The Thursday finale was Karnival Krewe de Louisiane's Coronation Social at Gerry Lane Cadillac, which had been transformed into Emerald City — the theme for next year's Mardi Gras ball. It was the final promenade of last year's royalty — Queen Lisa Lane and King Julio Melara, who crowned the new king and queen — Chambliss Harrod and Dee Keller. They will reign at the krewe's Mardi Gras Ball Jan. 19 at the Raising Cane's River Center.
Also introduced were ball Captain Terrie Sterling; Duchesses Mary Beth Chevalier, Samantha Fisicaro, Krystal Howell, Catherine Katzenmeyer and Mary Raven; Dukes Henry Barham, Victor Gregoire, Mike Kimble, Scott Nyboer and Nial Patel; and debutantes Marla Aronson, Olivia Cooley, Kathleen Elofson, Jeanne Favret, Catherine Fuller, Madelyn Graves, Alexandra Martin, Hillary Melara, Abigail Mock, Adele Poché, Claire Soileau, Adair Talbot, Sydney Trainor and Jeanne Wood.

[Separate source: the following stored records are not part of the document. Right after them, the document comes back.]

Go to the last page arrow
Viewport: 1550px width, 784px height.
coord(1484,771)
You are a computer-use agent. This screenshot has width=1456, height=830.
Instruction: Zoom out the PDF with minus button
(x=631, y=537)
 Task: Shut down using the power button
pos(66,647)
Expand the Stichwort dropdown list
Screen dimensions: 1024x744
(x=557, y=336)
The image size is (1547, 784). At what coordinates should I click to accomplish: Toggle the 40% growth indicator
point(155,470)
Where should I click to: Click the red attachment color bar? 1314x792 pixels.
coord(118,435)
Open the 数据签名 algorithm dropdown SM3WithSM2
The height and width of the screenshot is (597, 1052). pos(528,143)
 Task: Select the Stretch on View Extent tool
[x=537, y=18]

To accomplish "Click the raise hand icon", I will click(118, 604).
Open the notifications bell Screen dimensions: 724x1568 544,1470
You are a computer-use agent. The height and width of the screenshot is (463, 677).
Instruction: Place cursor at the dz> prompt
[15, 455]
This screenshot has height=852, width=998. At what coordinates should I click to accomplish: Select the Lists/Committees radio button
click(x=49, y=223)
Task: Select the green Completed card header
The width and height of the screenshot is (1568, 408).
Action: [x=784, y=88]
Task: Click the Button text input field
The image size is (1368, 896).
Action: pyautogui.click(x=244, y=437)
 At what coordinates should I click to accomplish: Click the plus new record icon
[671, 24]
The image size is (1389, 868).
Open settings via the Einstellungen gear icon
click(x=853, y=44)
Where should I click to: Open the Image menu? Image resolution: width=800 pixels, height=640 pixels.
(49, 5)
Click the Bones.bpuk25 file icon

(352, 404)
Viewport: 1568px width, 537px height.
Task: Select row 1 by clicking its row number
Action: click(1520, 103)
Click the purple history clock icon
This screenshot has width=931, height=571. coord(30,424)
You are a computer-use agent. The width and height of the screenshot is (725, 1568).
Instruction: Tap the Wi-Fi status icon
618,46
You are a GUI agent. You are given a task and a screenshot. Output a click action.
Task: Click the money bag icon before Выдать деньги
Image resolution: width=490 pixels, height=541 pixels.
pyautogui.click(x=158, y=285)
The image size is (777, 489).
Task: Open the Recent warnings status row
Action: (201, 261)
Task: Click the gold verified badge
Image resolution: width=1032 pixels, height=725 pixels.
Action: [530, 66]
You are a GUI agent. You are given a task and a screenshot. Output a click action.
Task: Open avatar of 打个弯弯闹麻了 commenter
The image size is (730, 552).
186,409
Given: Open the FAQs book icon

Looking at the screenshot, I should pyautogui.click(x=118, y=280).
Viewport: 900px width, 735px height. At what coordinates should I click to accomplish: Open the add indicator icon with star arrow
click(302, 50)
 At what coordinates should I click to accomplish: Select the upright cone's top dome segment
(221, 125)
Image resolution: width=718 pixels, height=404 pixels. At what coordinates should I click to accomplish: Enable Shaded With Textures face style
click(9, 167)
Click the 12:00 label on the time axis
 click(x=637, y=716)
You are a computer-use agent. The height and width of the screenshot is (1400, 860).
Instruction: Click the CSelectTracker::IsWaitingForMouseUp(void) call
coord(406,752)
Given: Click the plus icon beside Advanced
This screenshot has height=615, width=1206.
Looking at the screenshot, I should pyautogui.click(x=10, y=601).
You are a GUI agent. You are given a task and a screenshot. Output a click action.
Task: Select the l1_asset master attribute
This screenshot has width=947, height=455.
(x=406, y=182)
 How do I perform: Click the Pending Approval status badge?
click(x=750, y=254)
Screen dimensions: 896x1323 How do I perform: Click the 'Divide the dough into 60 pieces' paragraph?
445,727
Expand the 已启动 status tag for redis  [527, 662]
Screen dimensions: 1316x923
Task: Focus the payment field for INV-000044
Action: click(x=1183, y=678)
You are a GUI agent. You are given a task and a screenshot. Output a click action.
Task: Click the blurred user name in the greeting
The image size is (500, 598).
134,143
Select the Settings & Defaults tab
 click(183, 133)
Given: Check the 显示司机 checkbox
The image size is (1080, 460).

David Manship and Alice Lamar rolled out the welcome mat for a party thanking supporters of Cancer Services on Nov. 8. This was the first night of a cool snap that made outdoor events in the Capital City oh so enjoyable. It was fun to visit with Ann Guercio, who is in charge of this gathering every year, interim Executive Director Connie Caldwell, Belva Dewey, Frances Bennett, Suzanne Sexton, Ralph Stevens, Debbie Heroman and, of course, our gracious hosts.
I only nibbled on a few of the yummy hors d’oeuvres at the Cancer Services party because my next stop was the annual Quota Club Thanksgiving Potluck Supper hosted by Jean Gatz. I love that this group of women let me join them for this special evening every year. Not only is food always delicious but the company is delightful. I get to catch up with long-time friends and meet new ones.
In fact, everyone got to meet the club's newest members — Laurie Allen and Mary Anne Young. That's another tradition at this dinner. New members are sworn in and officially welcomed into the fold. So, thanks, ladies, it was a fun night!